• Passage provided
This should probably go to libgomp.h.

>  /* This is a Linux specific implementation of a semaphore synchronization
>     mechanism for libgomp.  This type is private to the library.  This 
> +   counting semaphore implementation uses atomic instructions and the
> +   futex syscall, and a single 32-bit int to store semaphore state.
> +   The low 31 bits are the count, the top bit is a flag set when some
> +   threads may be waiting.  */

I think we'll get better code generation on a number of targets if we make the low bit the waiting  bit, and the higher bits the count.  This we do (count & 1) and (count + 2) instead of larger constants needing to be generated.  Not changed below...

> +static inline void
> +gomp_sem_wait (gomp_sem_t *sem)
>  {
> +  int count = *sem;
> +
> +  while ((count & 0x7fffffff) != 0)
> +    {
> +      int oldval = count;
> +      __atomic_compare_exchange_4 (sem, &oldval, count - 1,
> +				   false, MEMMODEL_ACQUIRE, MEMMODEL_RELAXED);
> +      if (__builtin_expect (oldval == count, 1))
> +	return;
> +      count = oldval;
> +    }

I'd really prefer not to hard-code any sizes at all.  Let's change the explicit _4 to _n everywhere.

The loop above doesn't actually make sense to me.  If the compare-and-swap succeeds, then oldval == count - 1.  Which doesn't seem to be what you're testing at all.

Perhaps this entire function is better written as

{
  int count = *sem;
  do
    {
      if (__builtin_expect (count & 0x80000000u, 0)
        {
          gomp_sem_wait_slow (sem, count);
          return;
        }
    }
  while (!__atomic_compare_exchange_n (sem, &count, count - 1, true,
				       MEMMODEL_ACQUIRE, MEMMODEL_RELAXED));
}

> +gomp_sem_post (gomp_sem_t *sem)

• Task set
1) According to the libgomp semaphore review, how many of the low bits of the 32-bit int store the count?
2) Reproduce the libgomp semaphore review word for word from "I think we'll" to "(oldval == count, 1))".
3) Pick up the libgomp semaphore review after its final line and keep writing it.

• Recorded information

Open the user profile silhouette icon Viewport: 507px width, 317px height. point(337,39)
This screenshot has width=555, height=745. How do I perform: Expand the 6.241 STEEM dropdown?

• Solved problems
1) The low 31 bits.

2)
I think we'll get better code generation on a number of targets if we make the low bit the waiting  bit, and the higher bits the count.  This we do (count & 1) and (count + 2) instead of larger constants needing to be generated.  Not changed below...

> +static inline void
> +gomp_sem_wait (gomp_sem_t *sem)
>  {
> +  int count = *sem;
> +
> +  while ((count & 0x7fffffff) != 0)
> +    {
> +      int oldval = count;
> +      __atomic_compare_exchange_4 (sem, &oldval, count - 1,
> +				   false, MEMMODEL_ACQUIRE, MEMMODEL_RELAXED);
> +      if (__builtin_expect (oldval == count, 1))

3)
>  {
> +  int count = *sem;
> +
> +  while (1)
> +    {
> +      int oldval = count;
> +      __atomic_compare_exchange_4 (sem, &oldval, (count + 1) & 0x7fffffff,
> +				   false, MEMMODEL_RELEASE, MEMMODEL_RELAXED);
> +      if (__builtin_expect (oldval == count, 1))
> +	break;

Again, this equality doesn't make sense.  Further, you aren't testing for the
high bit set inside the loop, nor are you preserving the high bit.

Perhaps better written as

{
  int count = *sem;
  do
    {
      if (__builtin_expect (count & 0x80000000u, 0))
	{
	  gomp_sem_post_slow (sem, count);
	  return;
	}
      /* We can't post more than 2**31-1 times.  */
      assert (count < 0x7fffffff);
    }
  while (!__atomic_compare_exchange_n (sem, &count, count + 1, true,
				       MEMMODEL_RELEASE, MEMMODEL_RELAXED));
}

... All that said, I don't see how we can ever clear the wait bit once its set?  Are we better off splitting the 32-bit value into two 16-bit fields for value+waiters?  Or similarly splitting a 64-bit value?  That way we can at least update both fields atomically, and we ought never lose a waiter.

r~

Alan Modra Nov. 29, 2011, 12:52 a.m. UTC | #5

On Mon, Nov 28, 2011 at 04:00:10PM -0800, Richard Henderson wrote:
> On 11/27/2011 02:53 PM, Alan Modra wrote:
> > +enum memmodel
> > +{
> > +  MEMMODEL_RELAXED = 0,
> > +  MEMMODEL_CONSUME = 1,
> > +  MEMMODEL_ACQUIRE = 2,
> > +  MEMMODEL_RELEASE = 3,
> > +  MEMMODEL_ACQ_REL = 4,
> > +  MEMMODEL_SEQ_CST = 5,
> > +  MEMMODEL_LAST = 6
> > +};
> 
> This should probably go to libgomp.h.

I wondered about that.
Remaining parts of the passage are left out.